KeywordsGait speed Aging Mobility Disability Energy
TMM and GJT were responsible for the study concept, obtained funding, and created initial draft of manuscript and results; GJT and JAK: statistical analyses; MP: PI of the LIFE study and obtained funding for the LIFE study. Authors MMM, CAF, RAF, FH, NJ, SK, TBH, ABN, SRC, ACK, MP, and AJS were responsible for data collection, critical revisions of content, and approval of final version for publication; GJT and JAK had full access to all of the data (including statistical reports and tables) and can take responsibility for the integrity of the data and the accuracy of the data analysis.

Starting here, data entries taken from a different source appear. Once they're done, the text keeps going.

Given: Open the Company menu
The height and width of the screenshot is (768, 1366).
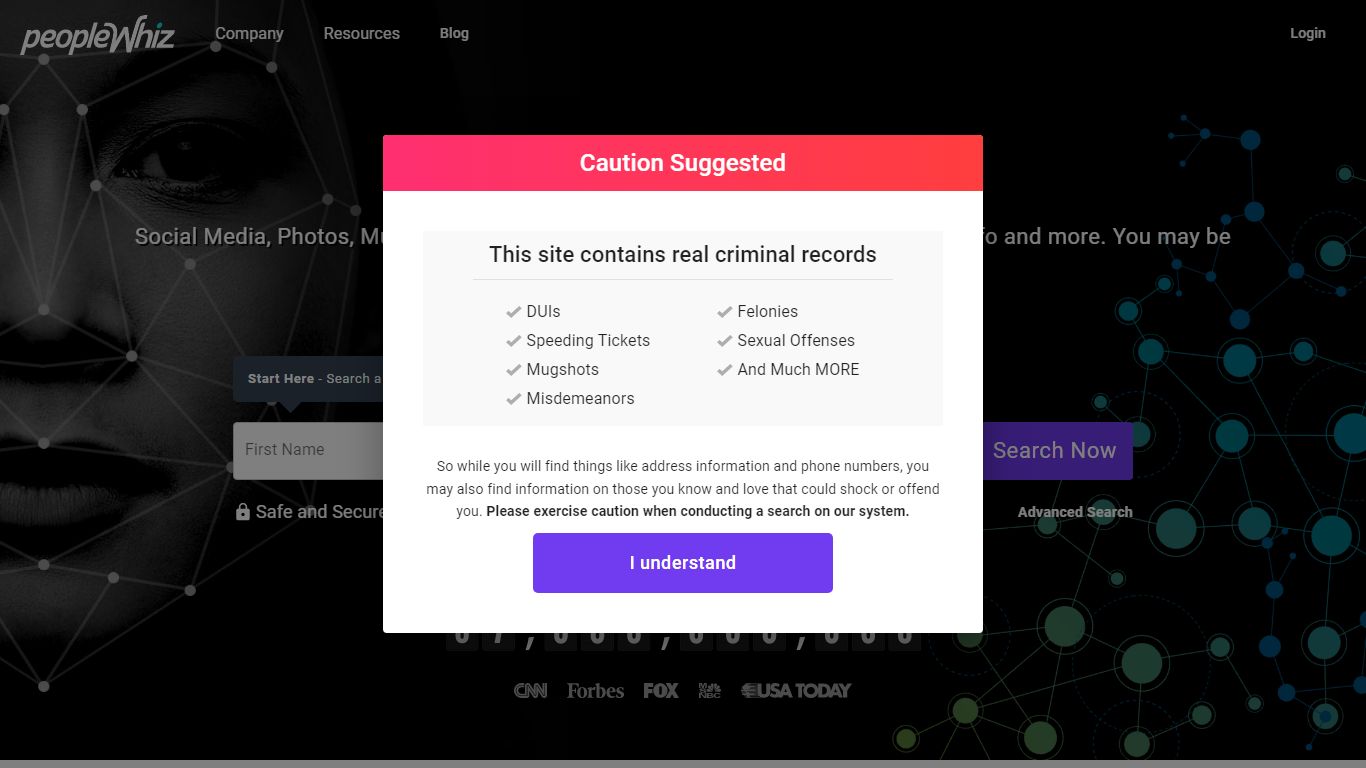Looking at the screenshot, I should coord(249,33).
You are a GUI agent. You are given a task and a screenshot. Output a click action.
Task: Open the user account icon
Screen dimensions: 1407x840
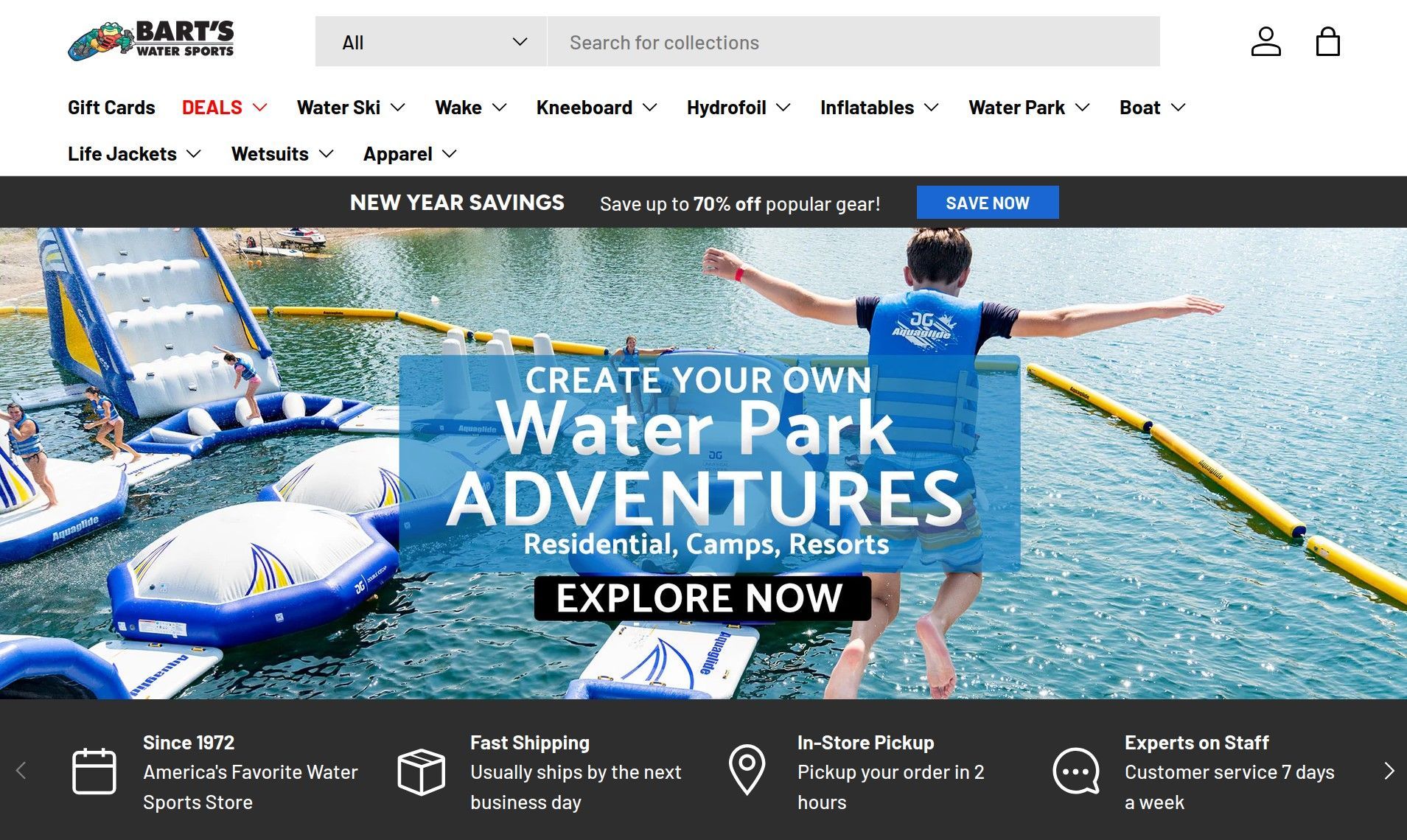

This work is primarily supported by R01HL121023. The Lifestyle Interventions and Independence for Elders Study was funded by a National Institutes of Health/National Institute on Aging Cooperative Agreement #UO1 AG22376 and a supplement from the National Heart, Lung, and Blood Institute 3U01AG022376- 05A2S and sponsored in part by the Intramural Research Program, National Institute on Aging, NIH. The research is partially supported by the Claude D. Pepper Older Americans Independence Centers at the University of Florida (1 P30 AG028740), Wake Forest University (1 P30 AG21332), Tufts University (1P30AG031679), University of Pittsburgh (P30 AG024827), and the NIH/NCRR CTSA at Stanford University (UL1 RR025744); Tufts University is also supported by the Boston Rehabilitation Outcomes Center (1R24HD065688-01A1). LIFE investigators are also partially supported by the following: Dr. Carlos Fragoso (Spirometry Reading Center, Yale University) is the recipient of a Career Development Award from the Department of Veterans Affairs. Dr. Roger Fielding (Tufts University) is partially supported by the U.S. Department of Agriculture, under agreement No. 58-1950-0-014. Any opinions, findings, conclusion, or recommendations expressed in this publication are those of the author(s) and do not necessarily reflect the view of the U.S. Dept of Agriculture. This Health, Aging, and Body Composition Study was supported in part by the Intramural Research Program of the NIH, National Institute on Aging, Contracts N01-AG-6-2101, N01-AG-6-2103, and N01-AG-6-2106; National Institutes of Health grants R01-AG028050, R03-AG032498, R01-NR012459, Z01A6000932, and R01-HL121023; and grants from the Research and Education Leadership Committee of the CPMC Foundation and the L. K. Whittier Foundation.
Compliance with ethical standards
The institutional review board at all field sites approved each study protocol, and written informed consent was obtained from all study participants.
Conflict of interest
The authors declare that they have no conflict of interest.